In this own struggle to arrive at a faith that could move him beyond plaguing disillusionment with the church, Yancey found 12 believers whose lives were especially instructive for him. From them, he garners insight into how to “survive” the church. The interesting piece is that although these twelve are widely recognized (see list below), their “true lives” are not as exemplary as one might think. Leo Tolstoy and Feodor Dostoevsky were psychologically unstable. Mahatma Ghandi solidly rejected Christianity. G. K. Chesterton was severely overweight. Henri Nouwen struggled with same-sex attraction and was very emotionally insecure. Martin Luther King was an adulterer.

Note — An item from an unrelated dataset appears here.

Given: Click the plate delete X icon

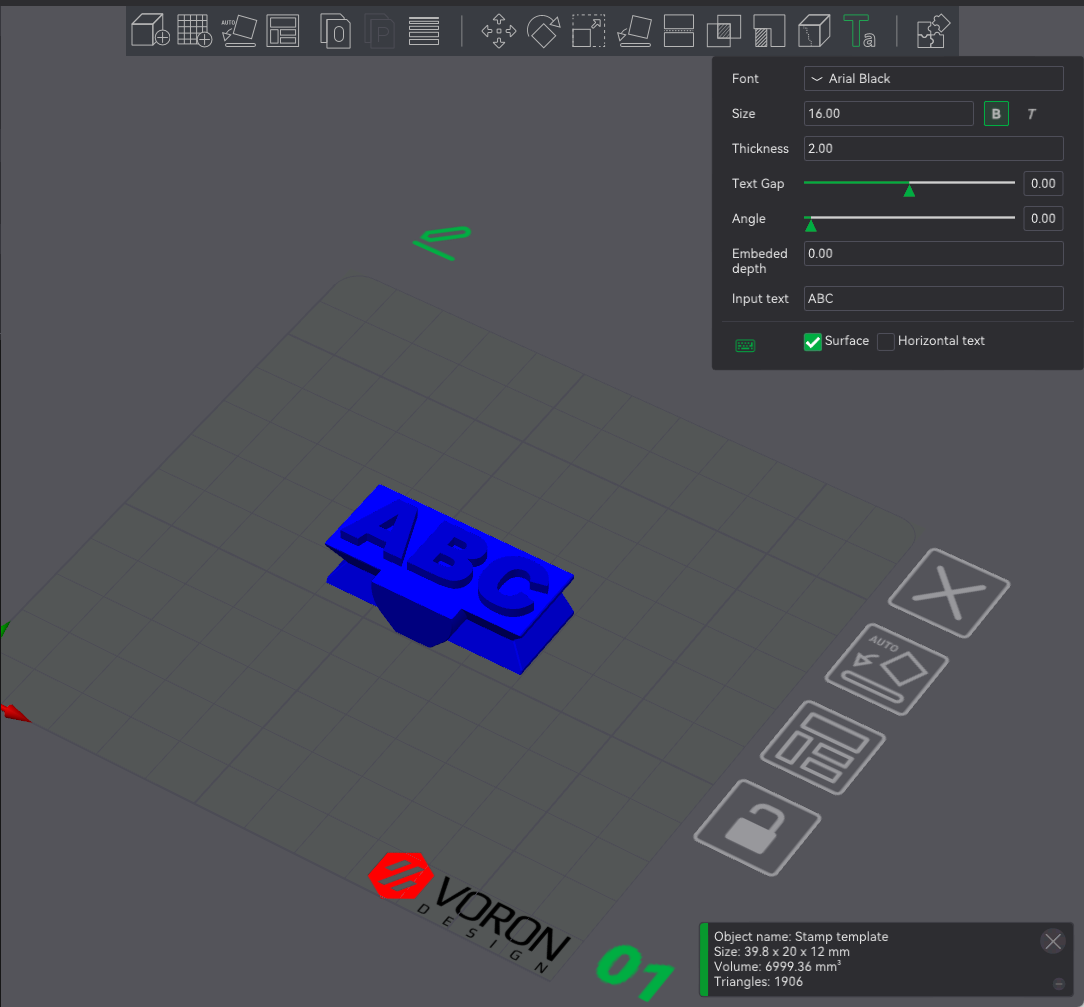Looking at the screenshot, I should [948, 592].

Yancey does not gloss over their misdeeds of dysfunctions, nor does he derive a deranged joy out of revealing their faults. Readers should also beware of spiritual voyeurism. These are not within Yancey’s purpose. His purpose is to show that despite their fallenness, these companions helped him along his spiritual journey. This may inspire hope regarding their own “usefulness despite the earthenness,” and encourage a more gracious view of those whose troublesome behaviors have influenced their feelings.
From the Publisher
Philip Yancey, one of America’s leading Christian thinkers and author of more than a dozen books with sales of more than five million copies, returns for his most profound and soul-searching books yet. Soul Survivor is the story of his own struggle to reclaim his belief, interwoven with inspiring portraits of notable people from all walks of life who have succeeded in the pursuit of an authentic faith.
“I became a writer, I now believe, to sort out and reclaim words used and misused by the Christians of my youth,” says Philip Yancey, whose explorations of Christian faith have made him a guide for millions of readers. In Soul Survivor, he charts his spiritual pilgrimage through the influence of key individuals: “These are the people who ushered me into the Kingdom. In many ways, they are why I remain a Christian today, and I want to introduce them to other spiritual seekers.”

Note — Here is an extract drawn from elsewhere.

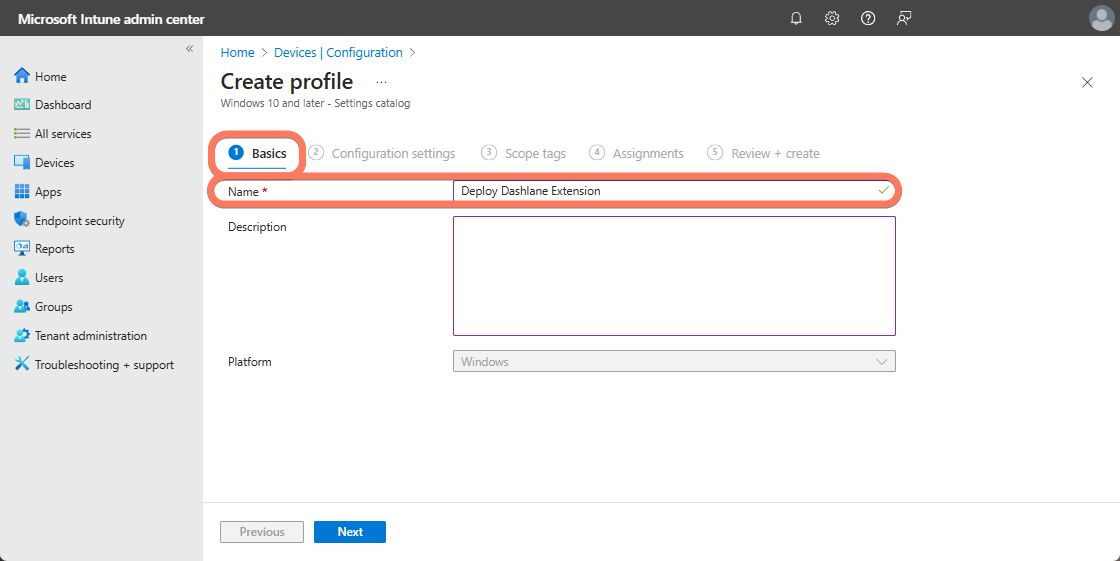Switch to Configuration settings tab
The height and width of the screenshot is (561, 1120).
point(392,153)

Yancey interweaves his own journey with fascinating stories of those who modeled for him a life-enhancing rather than a life-constricting faith: Dr. Paul Brand, G. K. Chesterton, Annie Dillard, Frederick Buechner, C. Everett Koop, Leo Tolstoy, Fyodor Dostoevsky, Henri Nouwen, John Donne, Mahatma Gandi, Shusaku Endo, Martin Luther King, Jr., Robert Coles.

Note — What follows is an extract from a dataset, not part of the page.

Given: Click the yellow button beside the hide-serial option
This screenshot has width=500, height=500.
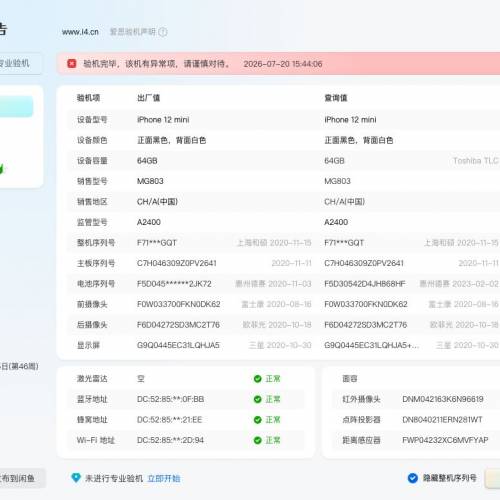Looking at the screenshot, I should pos(493,479).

Readers will find these inspiring portraits both nurture and challenge for their own understanding of authentic faith. Yancey fans will devour these new glimpses of how he has held onto faith while acknowledging with utter honesty its inherent difficulties. New Yancey readers will be drawn in by the theme of faith versus religion and drawn along a compelling narrative of signposts on a spiritual journey.
Soul Survivor offers illuminating and critically important insights into true Christianity, which will enrich the lives of veteran believers and cautious seekers alike.
Like many Christians, Philip Yancey has often felt kicked around, abused, and damaged by the institutional church. And like many Christians, he has found solace in reading about and getting to know some extraordinary individual believers. He profiles 13 of those believers in Soul Survivor: How My Faith Survived the Church. “I became a writer, I now believe, to sort out words used and misused by the church of my youth,” Yancey writes in the book’s first chapter. The church of his youth, which described itself as “New Testament, Blood-bought, Born-again, Premillennial, Dispensational, fundamental,” Yancey now describes as a frightening place where racism and bigotry were regularly preached from the pulpit. After graduating from Bible college, Yancey became a writer and chose to direct his attention to “people I could learn from, people I might want to emulate,” such as C. Everett Koop and Robert Coles. He also read widely and passionately—Leo Tolstoy, Martin Luther King Jr., G.K. Chesterton, and Annie Dillard, to name a few. Soul Survivor offers probing, honest profiles of 13 individuals who have “helped restore to me the mislaid treasures of God.” For most readers, these profiles will serve as starting points to explore the lives and minds of the individuals who have inspired Yancey.
About the Author
Philip Yancey is a journalist and writer who writes a featured column in Christianity Today. The author of more than a dozen books, including Reaching for the Invisible God and What’s So Amazing About Grace?, his last ten books have sold more than 4.5 million copies. He is the recipient of a Christianity Today Book of the Year Award, two ECPA Book of the Year Awards, and eleven Gold Medallions.